- **WHAT YOU SHOULD DO**:
Return the passage from "There are lots" up to and including "happened if anywhere." in the forum post below on Thailand's case numbers, copied word for word.

- **EXERCISE TEXT**:
━━━━━━━━━━━━━━━━━━━━━━━━━━━━━━

[QUOTE=Smoothy;2462134]Those numbers sound reasonable to you?[/QUOTE]Smoothy,
No one is saying they have identified every case during the last 6 months or that there are definitely no undetected cases left in Thailand. However, from my experience being here and looking into the available data with a critical eye I certainly believe they provide a realistic indication of the true picture. I had a lot of scepticism back in March but the harder I looked the less likely significant rigging of the numbers seemed likely.
There are lots of conspiracy theorists who denounce the information as being manipulated to allow the Government to use the situation to justify the rule by emergency decree. They conveniently overlook that if the Government were manipulating data for this purpose they would be announcing higher numbers to justify the ongoing emergency decree.
If the information was going to be manipulated, then surely the cluster from Lumpini Boxing Stadium, which is the largest to date, would have been hushed up? Given the Boxing Stadium is owned by the Army and the event went ahead even though all such places had been ordered shut this was where a cover up would have happened if anywhere.

━━━━━━━━━━━━━━━━━━━━━━━━━━━━━━

- **RECORDS SHOWN**:
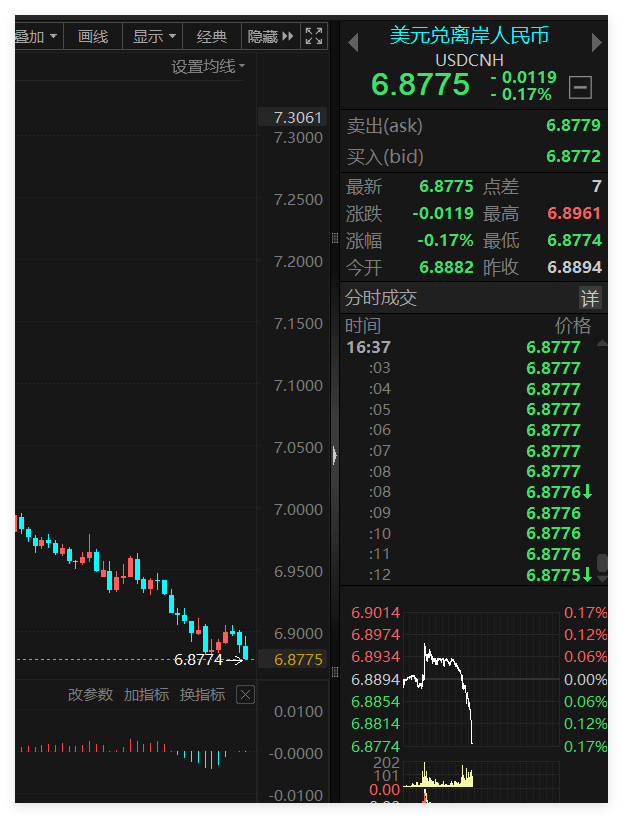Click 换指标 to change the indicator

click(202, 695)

━━━━━━━━━━━━━━━━━━━━━━━━━━━━━━

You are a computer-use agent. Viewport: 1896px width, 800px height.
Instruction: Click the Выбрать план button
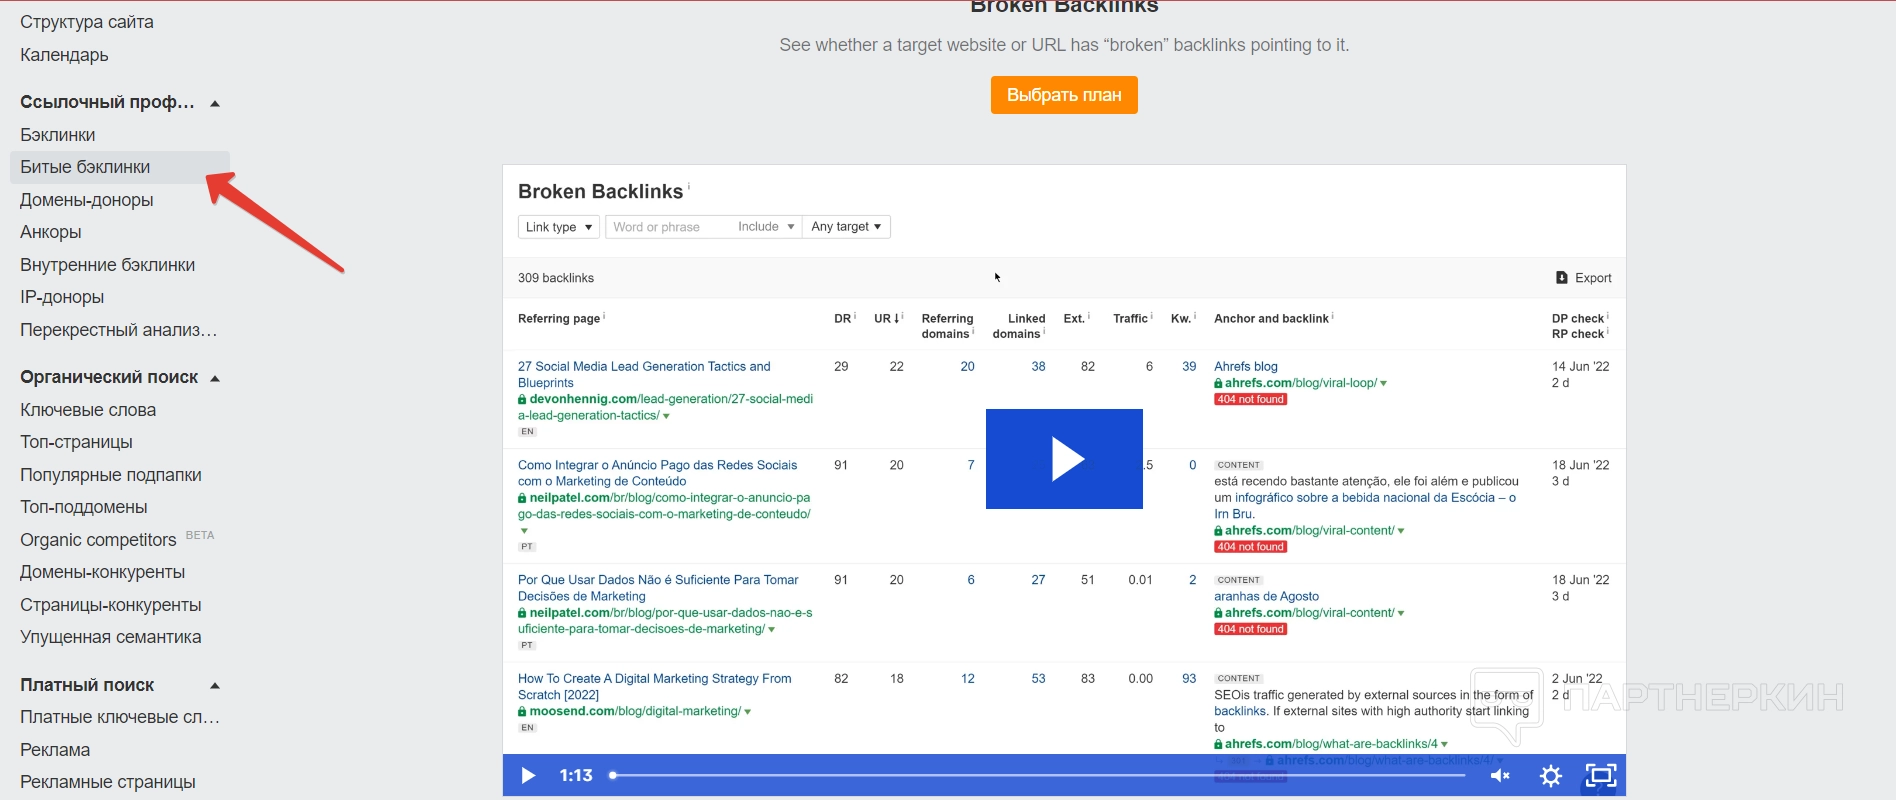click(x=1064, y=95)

━━━━━━━━━━━━━━━━━━━━━━━━━━━━━━

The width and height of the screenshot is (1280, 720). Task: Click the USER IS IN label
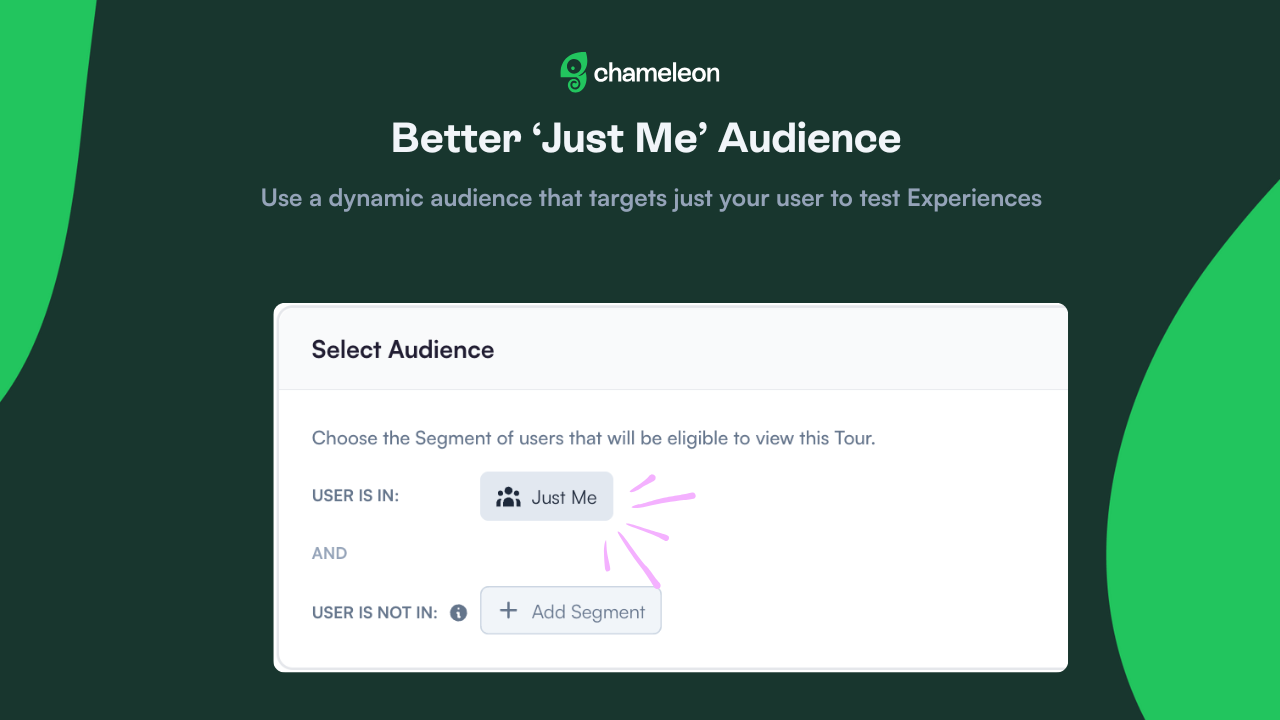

━━━━━━━━━━━━━━━━━━━━━━━━━━━━━━

- **YOUR SOLUTION**:
There are lots of conspiracy theorists who denounce the information as being manipulated to allow the Government to use the situation to justify the rule by emergency decree. They conveniently overlook that if the Government were manipulating data for this purpose they would be announcing higher numbers to justify the ongoing emergency decree.
If the information was going to be manipulated, then surely the cluster from Lumpini Boxing Stadium, which is the largest to date, would have been hushed up? Given the Boxing Stadium is owned by the Army and the event went ahead even though all such places had been ordered shut this was where a cover up would have happened if anywhere.